Abstract Cyclic adenosine 3',5'-monophosphate (cAMP) and cyclic guanosine 3',5'-monophosphate (cGMP) were measured in mammalian tissues and fluids by radioimmunoassay in a variety of physiological and pharmacological conditions. Basal concentrations and responses to hormonal stimuli were in close agreement with results from previous studies using other assay techniques. Cyclic nucleotide phosphodiesterase treatment of urine and trichloroacetic acid extracts of various tissues completely destroyed the immunoreactive material in each assay except for a tissue blank in kidney, liver, and skeletal muscle of 24%, 40%, and 15%, respectively, in the cGMP assay. The nature of this cross-reacting substance has not been identified. Hormonal stimuli causing marked increases in cAMP in vivo or in vitro did not affect the level of cGMP, indicating that the concentration of each of these nucleotides is controlled independently.

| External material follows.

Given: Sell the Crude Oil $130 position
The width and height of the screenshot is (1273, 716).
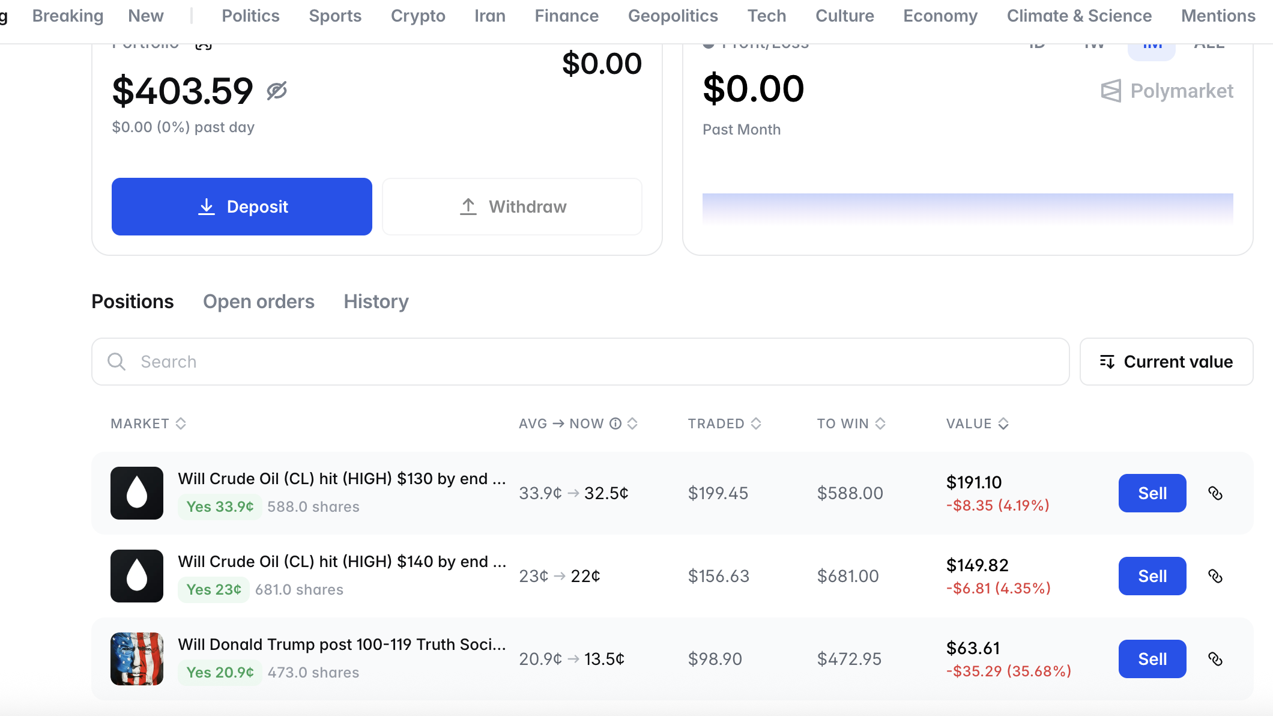Looking at the screenshot, I should click(x=1152, y=493).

Adrenalectomy caused an increase in cGMP in skeletal muscle, but did not affect cAMP in this or other tissues. The concentration of cGMP in skeletal muscle from adrenalectomized rats reverted toward normal after treatment with dexamethasone. Adenylate cyclase and guanylate cyclase activities in subcellular fractions were estimated by immunoassay of the amount of cAMP and cGMP formed from ATP and GTP, respectively. The high specificity and sensitivity of the cAMP and cGMP immunoassays allowed detection of cyclic nucleotide in the supernatant of the reaction mixture without prior concentration or separation procedures. No difference in adenylate cyclase activity in liver plasma membranes was observed between this technique and that of measuring conversion of [α-32P]ATP to [32P]cAMP. Guanylate cyclase activity was detectable in soluble fractions from liver and renal cortex and was not affected by glucagon, dexamethasone, thyroxine, or sodium fluoride added in vitro.